Background: Multi-gene expression assays are an attractive tool in revealing complex regulatory mechanisms in living organisms. Normalization is an indispensable step of data analysis in all those studies, since it removes unwanted, non-biological variability from data. In targeted qPCR assays it is typically performed with respect to prespecified reference genes, but the lack of robust strategy of their selection is reported in literature, especially in studies concerning circulating microRNAs (miRNA). Unfortunately, this problem impedes translation of scientific discoveries on miRNA biomarkers into widely available laboratory assays. Previous studies concluded that averaged expressions of multi-miRNA combinations are more stable references than single genes. However, due to the number of such combinations the computational load is considerable and may be hindering for objective reference selection in large datasets. Existing implementations of normalization algorithms (geNorm, NormFinder and BestKeeper) have poor performance and may require days to compute stability values for all potential reference as the evaluation is performed sequentially.

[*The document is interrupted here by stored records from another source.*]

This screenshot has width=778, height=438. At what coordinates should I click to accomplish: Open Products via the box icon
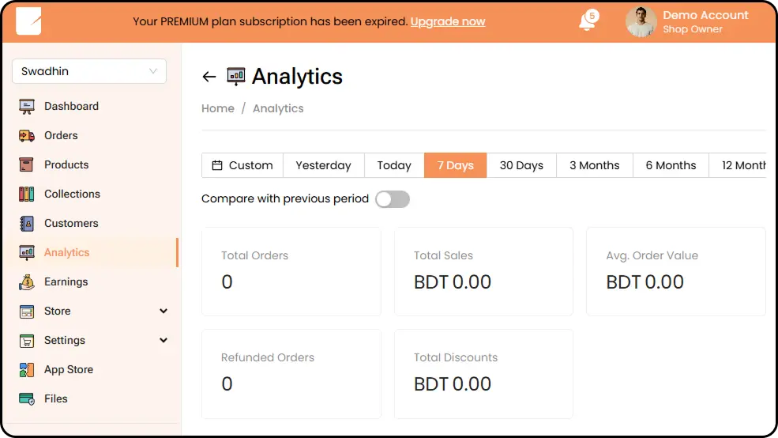pyautogui.click(x=27, y=164)
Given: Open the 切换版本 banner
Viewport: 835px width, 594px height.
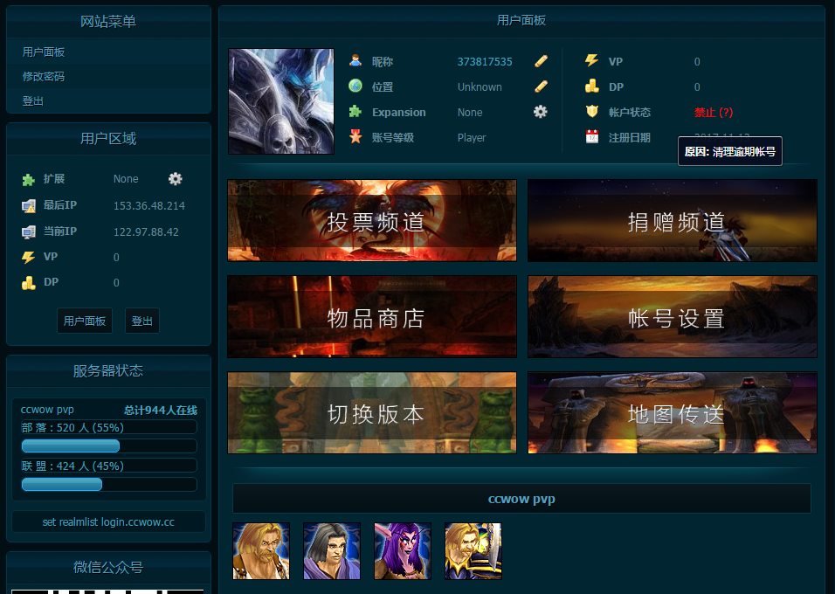Looking at the screenshot, I should click(372, 413).
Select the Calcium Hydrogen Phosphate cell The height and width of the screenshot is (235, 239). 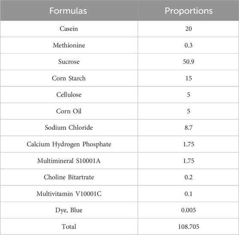click(69, 144)
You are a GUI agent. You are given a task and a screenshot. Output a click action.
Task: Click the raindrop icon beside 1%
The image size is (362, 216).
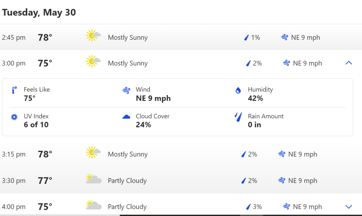(x=247, y=37)
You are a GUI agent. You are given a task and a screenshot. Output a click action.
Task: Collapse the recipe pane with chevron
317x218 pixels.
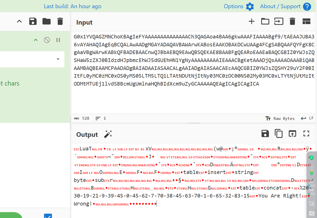pyautogui.click(x=19, y=21)
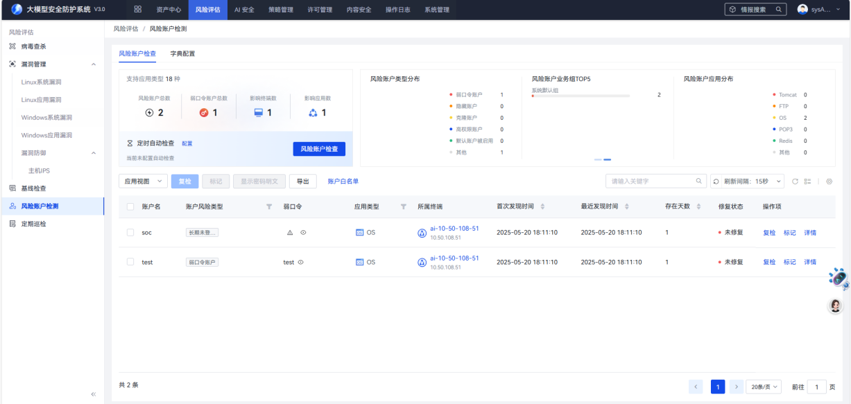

Results: We designed NormiRazor - an integrative tool which implements those methods in a parallel manner on a graphics processing unit (GPU) using CUDA platform. We tested our approach on publicly available miRNA expression datasets. As a result, the times of executions on 8 datasets containing from 50 to 400 miRNAs (subsets of GSE68314) decreased 18.7 ±0.6 (mean ±SD), 104.7 ±4.2 and 76.5 ±2.2 times for geNorm, BestKeeper and NormFinder with respect to previous Python implementation. To allow for easy access to normalization pipeline for biomedical researchers we implemented NormiRazor as an online platform where a user could normalize their datasets based on the automatically selected references. It is available at norm.btm.umed.pl, together with instruction manual and exemplary datasets.
Conclusions: NormiRazor allows for an easy, informed choice of reference genes for qPCR transcriptomic studies. As such it can improve comparability and repeatability of experiments and in longer perspective help translate newly discovered biomarkers into readily available assays.
Keywords: CUDA; GPU acceleration; Reference genes; miRNA; qPRC.